The next issue is the shootings that took place in Ballymurphy where ten unarmed civilians were shot in the space of 72 hours by the Parachute Regiment which, a few weeks later, went to Derry to carry out the killing of unarmed civilians there in a matter of minutes. What is the British Government doing in respect of seeking justice for those who were killed? I posed the question in the House on the day I raised the issue. In Ballymurphy a mother of eight was shot in the face and died. Those children of Joan Connolly are entitled to know who killed their mother. They are not seeking revenge. I fear justice would elude them but they are entitled to the truth.
The next issue on which I seek a response is on the military reaction force which was uncovered by a BBC Panorama documentary which highlighted the that this was an official undercover unit, sanctioned by the British army, which would go around west Belfast into Catholic areas and shoot civilians. Its intention was to shoot armed men at checkpoints but that did not always happen. Innocent civilians were killed. The former British Prime Minister, Mr. Ted Heath, at Downing Street was shown a memo. BBC Panorama uncovered the document which stated that the Prime Minister had asked that the next unit being constructed after the military reaction force should operate within the law, which is a clear admission that he was aware that the military reaction force had operated outside the law. As a Prime Minister being aware that his own army was acting outside the law in going around part of a territory to which he had a claim, one would imagine he should have taken action if it had not been sanctioned. Unfortunately, as we now suspect, it was sanctioned at the highest level.

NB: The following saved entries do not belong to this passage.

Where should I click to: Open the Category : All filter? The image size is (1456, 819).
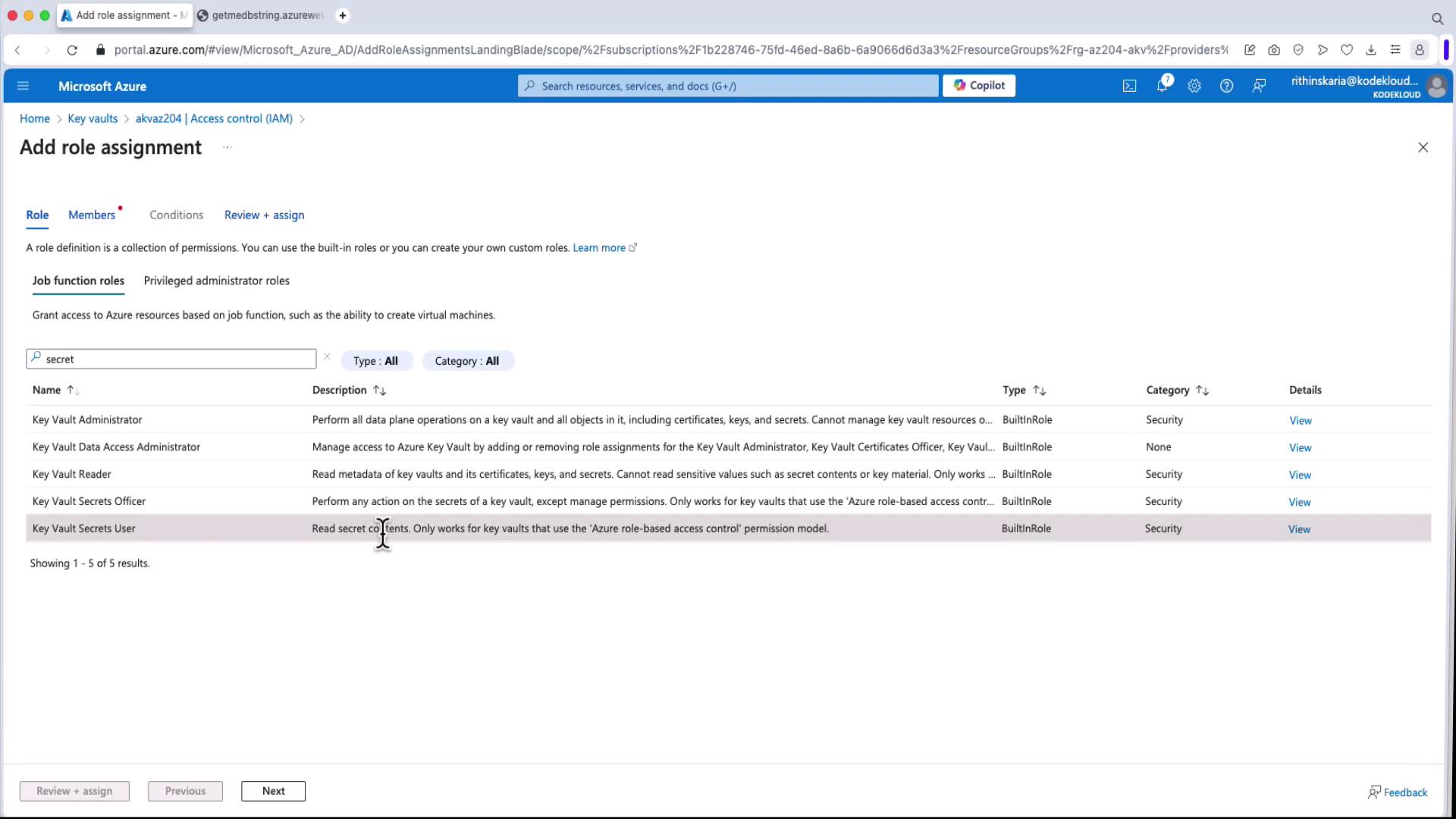click(467, 361)
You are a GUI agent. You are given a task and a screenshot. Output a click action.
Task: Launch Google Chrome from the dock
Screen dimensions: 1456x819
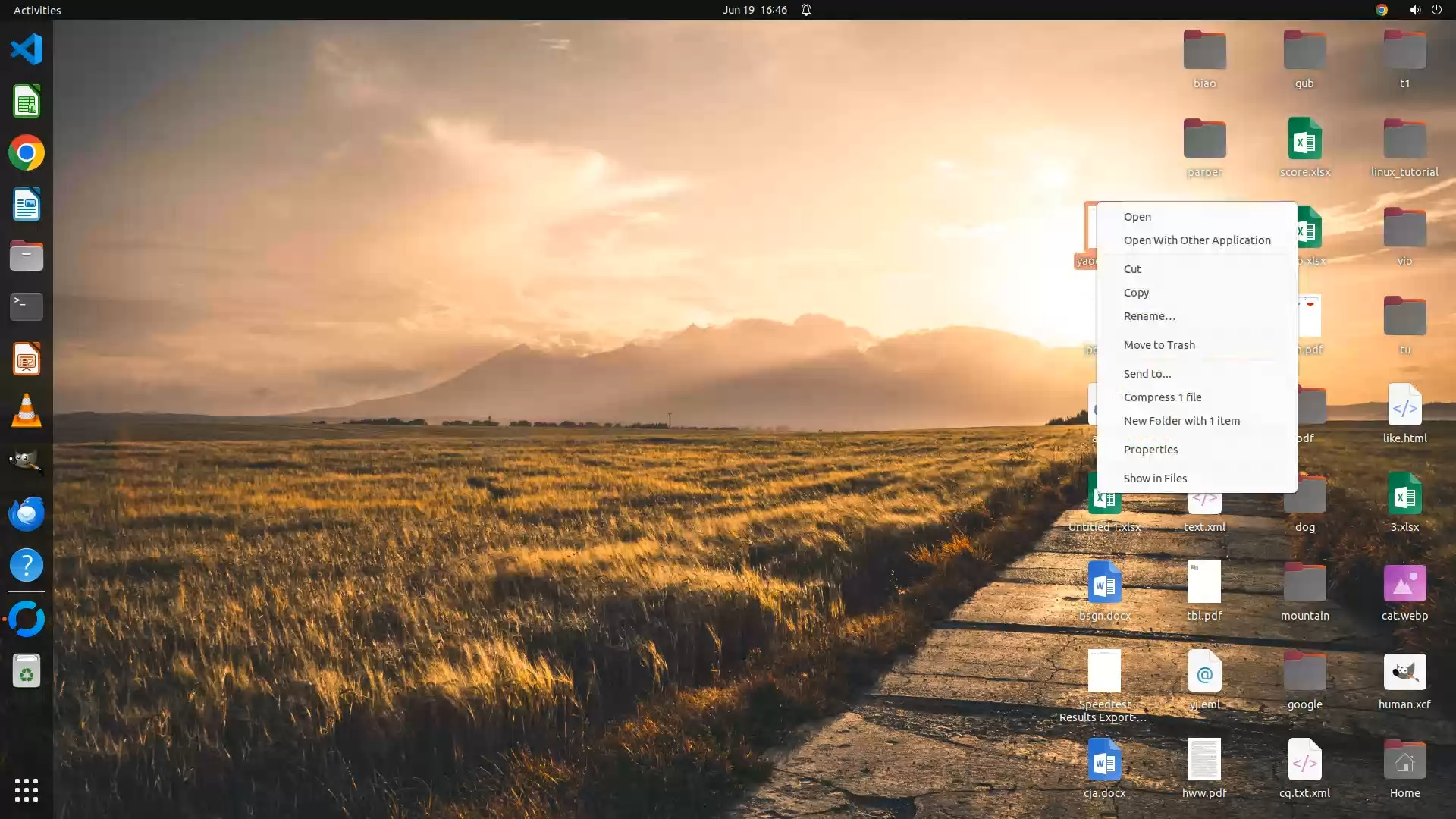[27, 152]
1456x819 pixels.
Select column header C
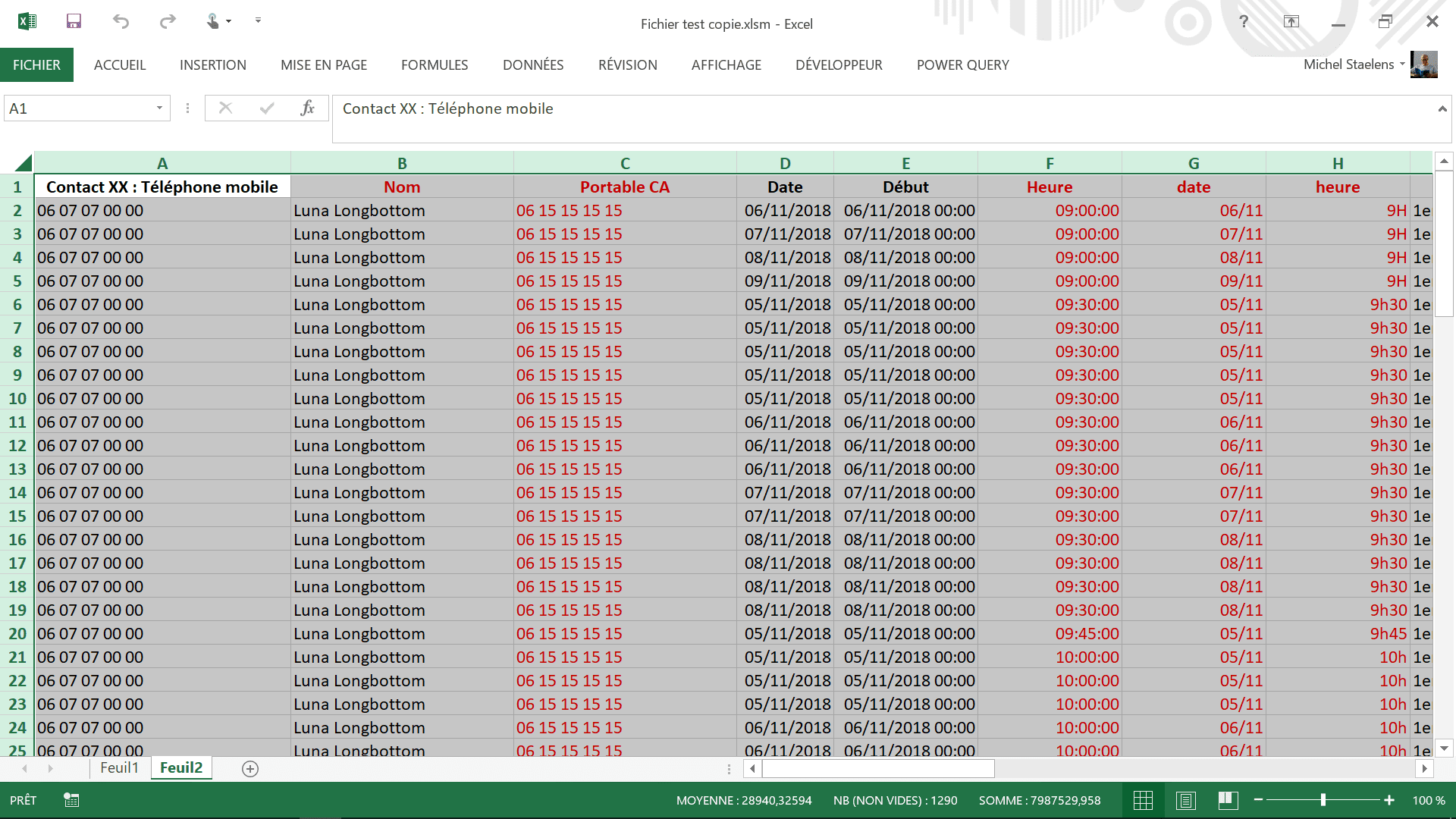pyautogui.click(x=625, y=163)
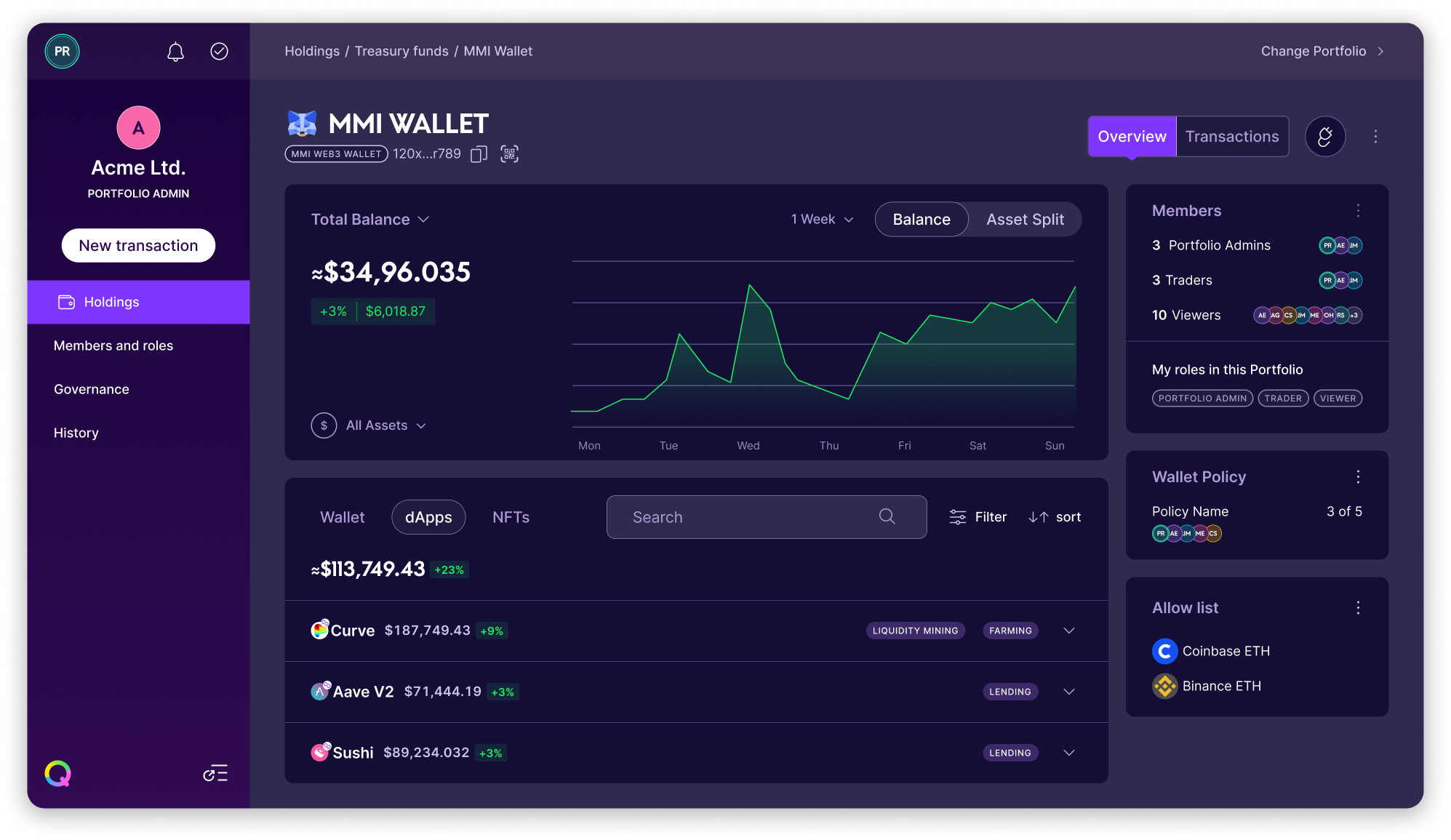Click the checkmark icon in the top bar
Screen dimensions: 1451x840
219,51
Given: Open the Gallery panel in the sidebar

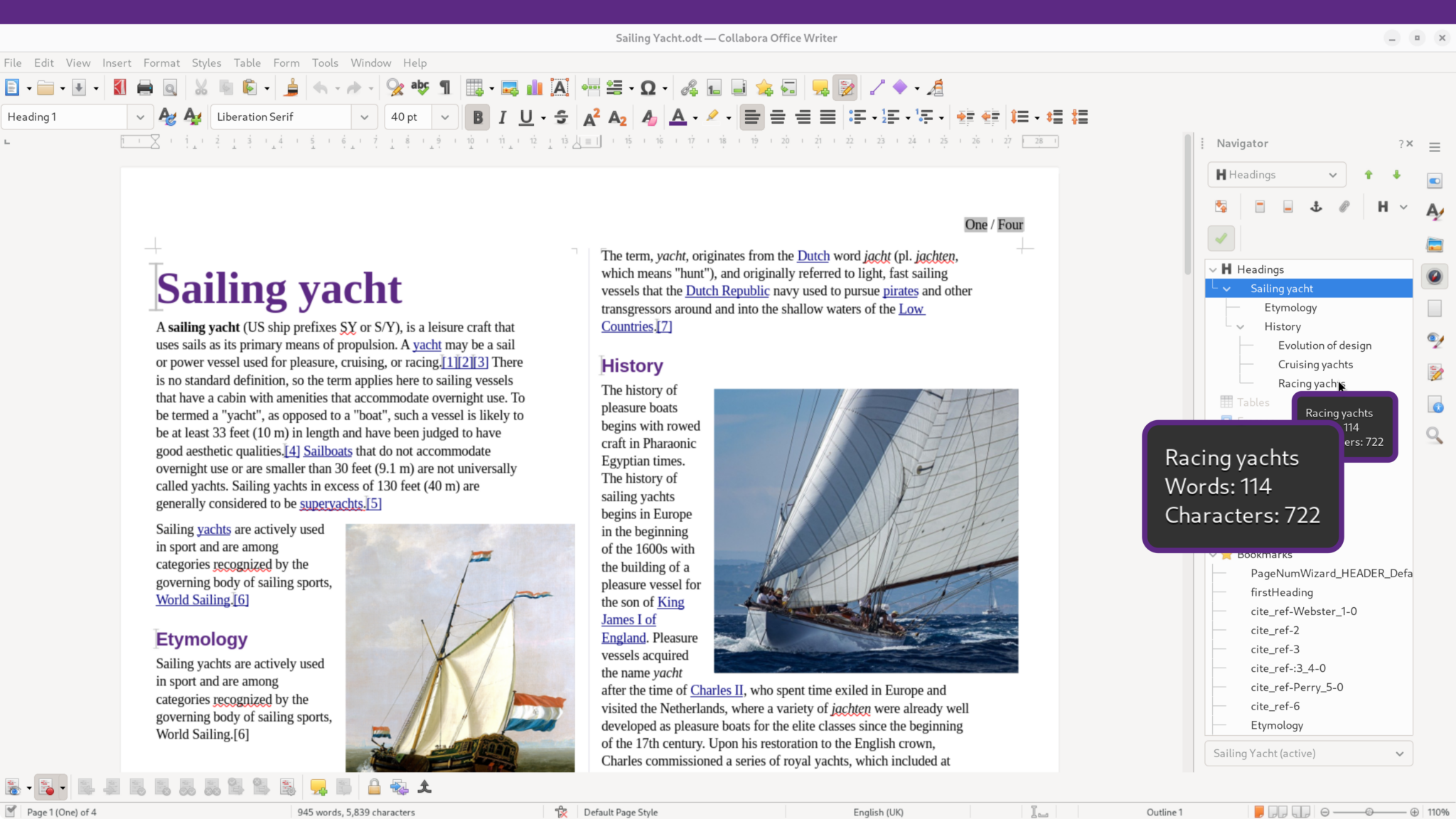Looking at the screenshot, I should (x=1435, y=245).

The last issue is the most serious as it has consequences for citizens around the world. It concerns the RTE documentary about the hooded men and the case taken by the former Taoiseach, Jack Lynch, to Europe.
The Government pursued the British Government for the torture of those citizens, disputed or otherwise of Ireland. It won the initial court case, but on appeal the judgment that those hooded men were tortured was overturned. It was said that while the torture tactics employed - the use of stress, the hooding of the men, their subjection to white noise and interrogation for hours on end without a break - was a case of enhanced interrogation techniques, it was not torture. It decided that because the evidence provided by the British side in regard to the effects on the men in question was such that it could not be construed as torture. However, what was uncovered by the RTE documentary was that the effect was traumatic. Lives were shortened, suicides occurred and these men were never the same again after being detained and tortured by the British Government.
In light of this new evidence and of the fact that the Government is now entitled to revisit the case, will it do so? I ask this not because of the historic nature of the offences that occurred against these citizens but in view of the fact that the ruling made by that European Court of Human Rights is now used by states and democracies around the world. They say that because Ireland took this case, those forms of interrogation are legitimate, because a European court has said they did not have an adverse effect on the people subject to them. We now know, because of RTE's excellent report, that they had a hugely traumatic, debilitating and life-changing effect and that, by any measure, the forms of interrogation used were torture. It is beholden on the Government now, in light of this new evidence, to set the record straight, so that no democracy can use the ruling of the European Court of Human Rights, which is false because of the evidence withheld from it by the British Government at the time.
I raise this not because of the historic nature of much of what I have talked about, but it is important the record is set straight on this issue.